EXERCISE INSTRUCTIONS: Omit the pictures and extract only the lines from the line containing "Given: Open the Adressbuch from toolbar" to the end of the material, each exactly as written.

DATA RECORDS:
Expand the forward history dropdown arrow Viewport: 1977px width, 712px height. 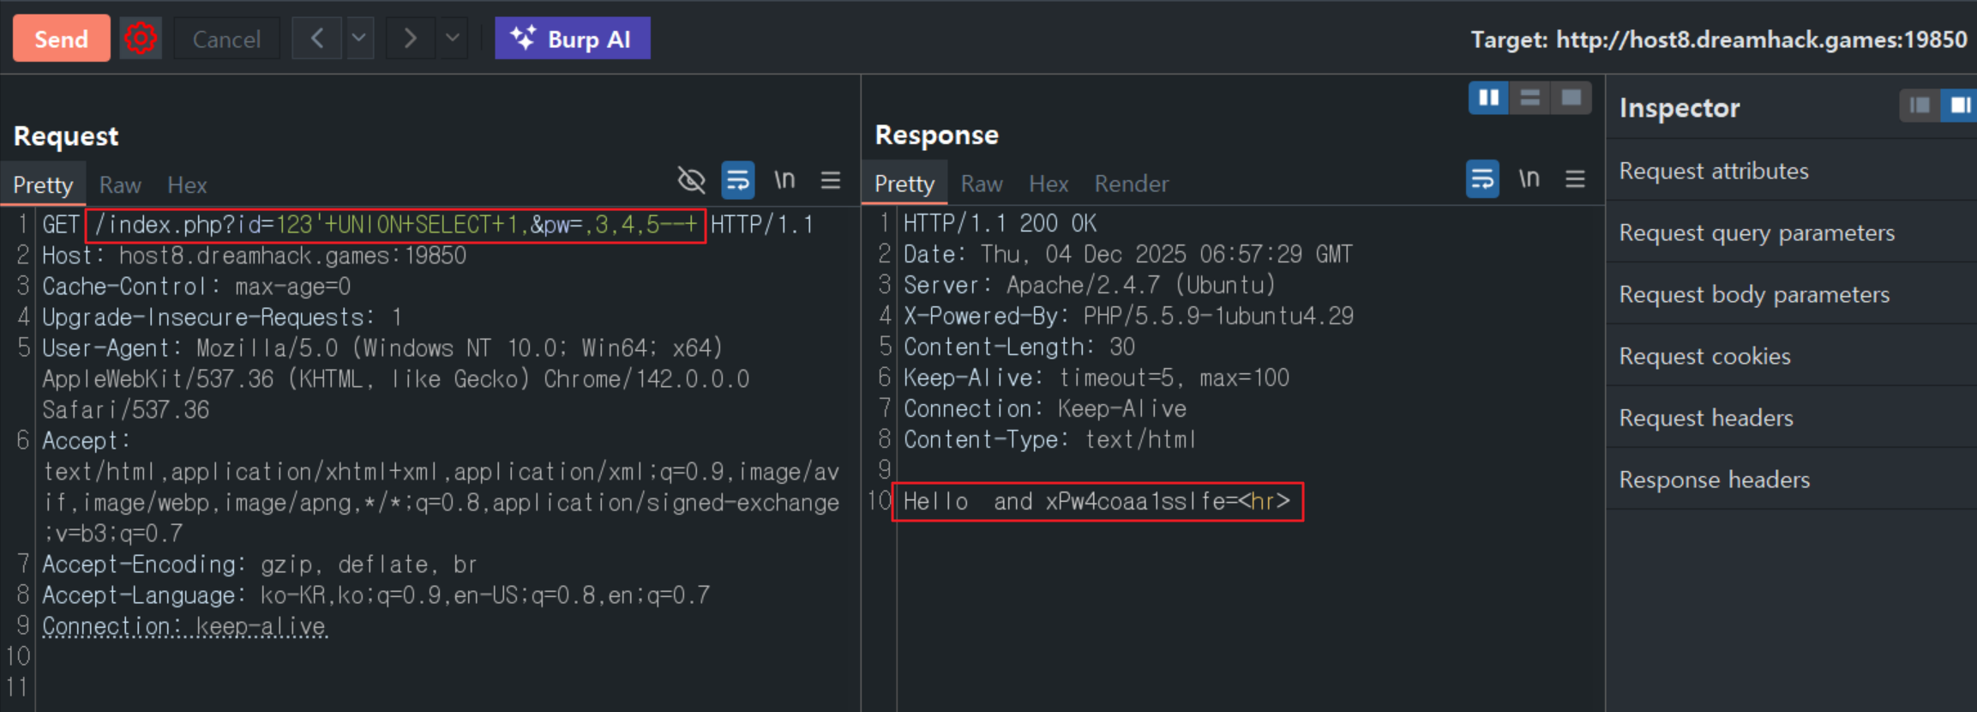[x=453, y=39]
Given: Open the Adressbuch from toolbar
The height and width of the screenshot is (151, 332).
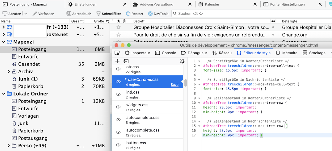Looking at the screenshot, I should 79,14.
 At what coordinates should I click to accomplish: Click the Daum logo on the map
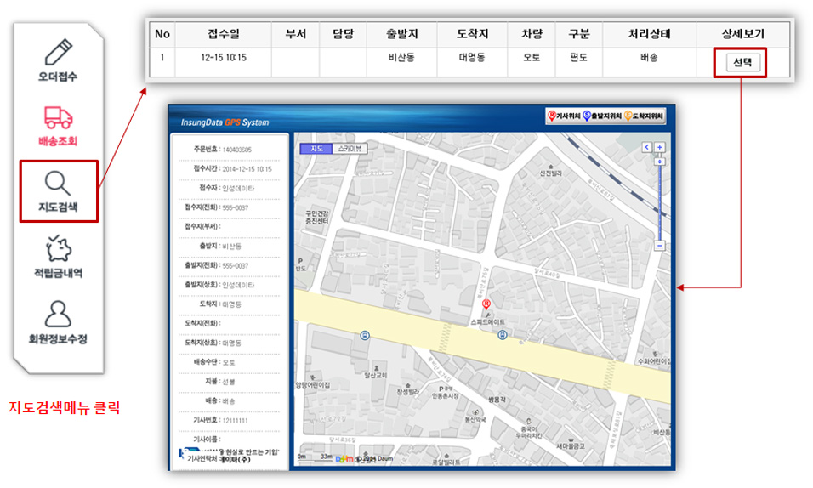pos(345,458)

ANSWER SPACE:
Given: Open the Adressbuch from toolbar
The height and width of the screenshot is (151, 332).
Looking at the screenshot, I should 79,14.
 At what coordinates should I click to accomplish: Click the Daum logo on the map
pos(345,458)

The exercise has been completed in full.